When looking at greenhouse gases and methane emissions, many are asking, how does methane affect global warming and how can we reduce greenhouse gas?
How Does Methane Affect Global Warming
With accelerating levels of greenhouse gases, many are asking the question, how does methane affect global warming? The Earth is blanketed by a layer of gases, which we call the atmosphere. The blankets’ composition directly corresponds to what waves can go in and out. The composition of the atmosphere changes based on natural Earth processes and human activity. Due to the chemical structure of methane, it is many times stronger than carbon dioxide in its ability to trap heat. This is why methane greenhouse gas is under scrutiny.
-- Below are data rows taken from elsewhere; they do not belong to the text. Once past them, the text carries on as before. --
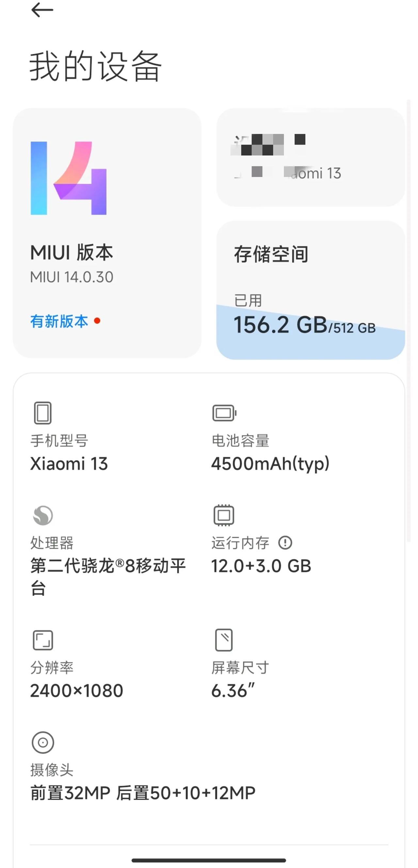The height and width of the screenshot is (868, 418).
Task: Select the MIUI 14.0.30 version text
Action: (x=72, y=277)
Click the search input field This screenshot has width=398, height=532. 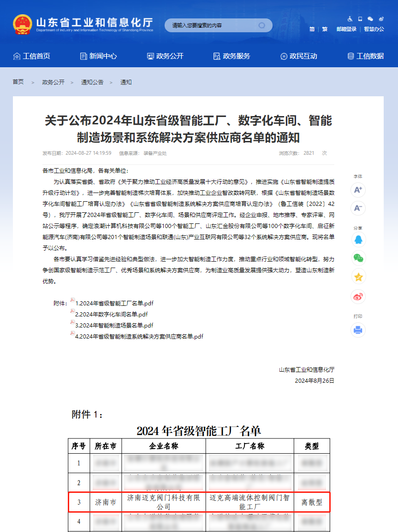coord(212,25)
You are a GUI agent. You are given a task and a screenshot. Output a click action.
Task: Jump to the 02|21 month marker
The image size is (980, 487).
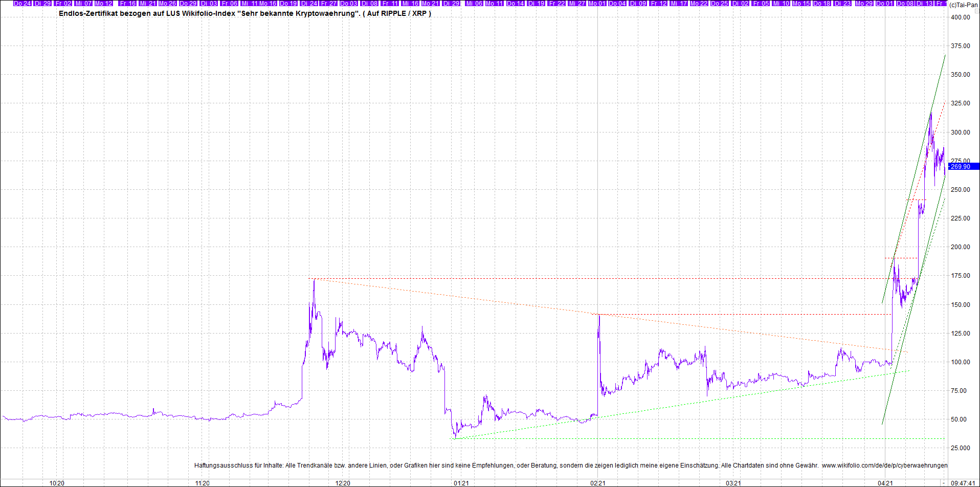click(x=597, y=483)

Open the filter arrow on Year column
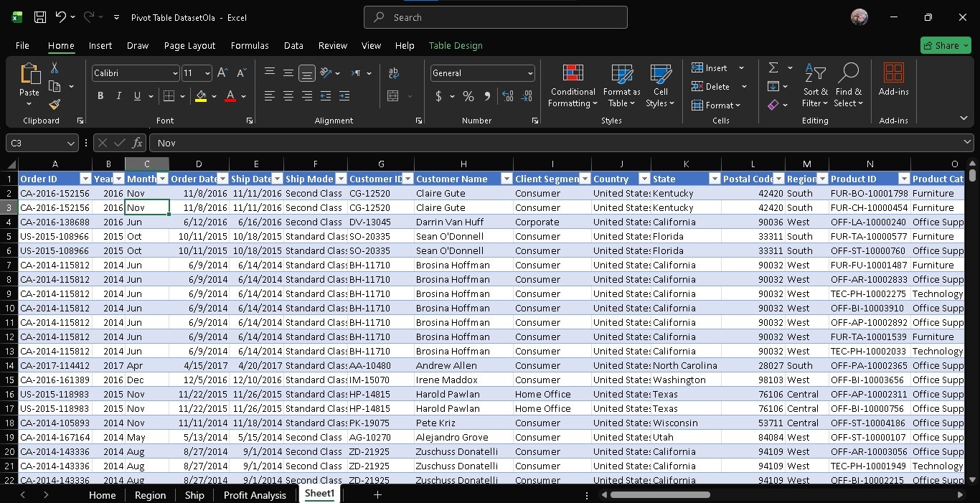(x=118, y=178)
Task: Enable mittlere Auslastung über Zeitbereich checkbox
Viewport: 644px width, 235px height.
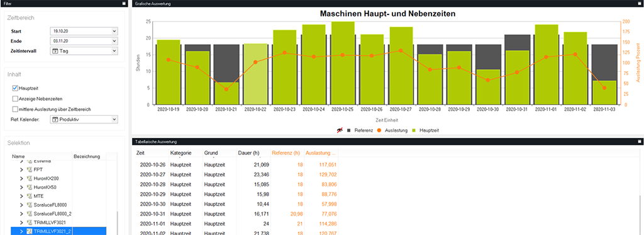Action: click(15, 110)
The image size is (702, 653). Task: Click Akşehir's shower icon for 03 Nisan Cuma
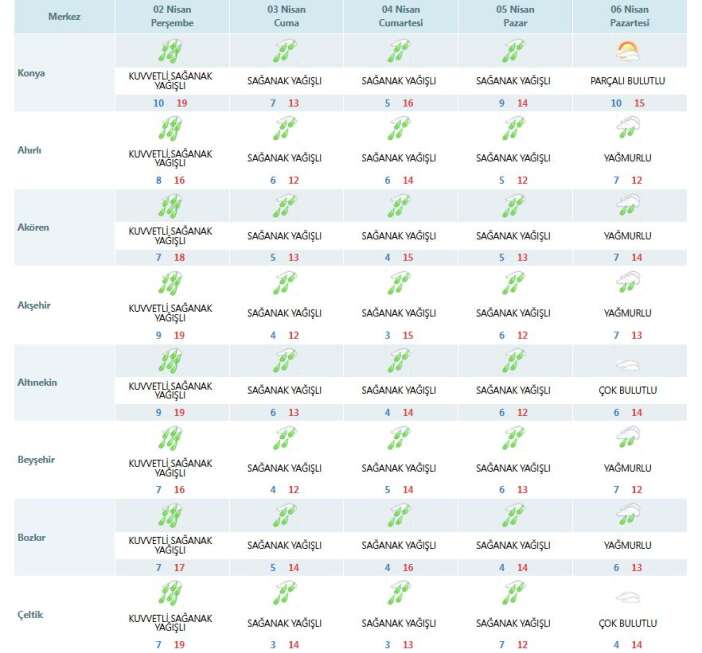285,284
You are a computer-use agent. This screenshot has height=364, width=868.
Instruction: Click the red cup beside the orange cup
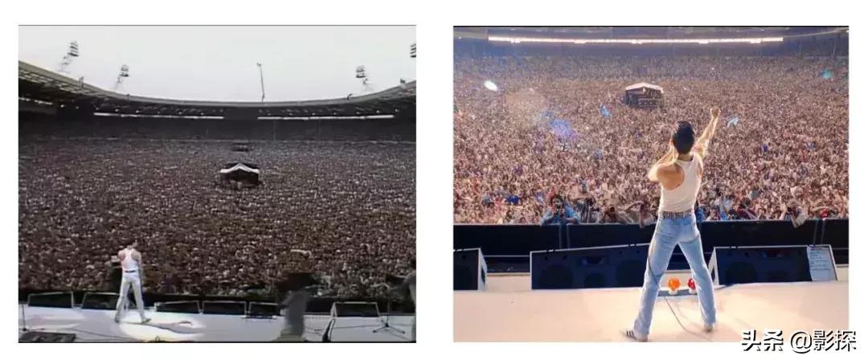coord(691,285)
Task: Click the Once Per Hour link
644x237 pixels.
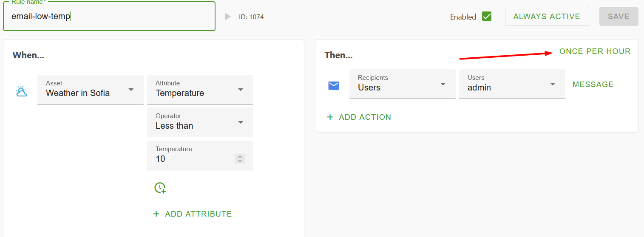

“Today, half the methane in the atmosphere comes from people,” says Dr. Sheel Bansal, a Research Ecologist at the USGS Northern Prairie Wildlife Research Center in Jamestown, North Dakota. The three main contributors of human-caused (anthropogenic) sources of methane include cows and the associated agriculture, fossil fuel extraction, and landfills.
Natural fluxes of methane greenhouse gas include wetlands, inland waters, geological, oceans, termites, wild animals, permafrost, vegetation, and chemical reactions in the atmosphere.
Methane Greenhouse Gas
Greenhouse gases work like the panes of a greenhouse. The plate of glass allows visible light in the building. Visible light has a short wavelength. The molecules of the glass are transparent to visible light, allowing it to enter. Once these waves heat up, they become longer and change into infrared. These longer wavelengths of electromagnetic radiation, which we call heat, can’t pass through the plate of glass or, in our atmospheric case, the gases.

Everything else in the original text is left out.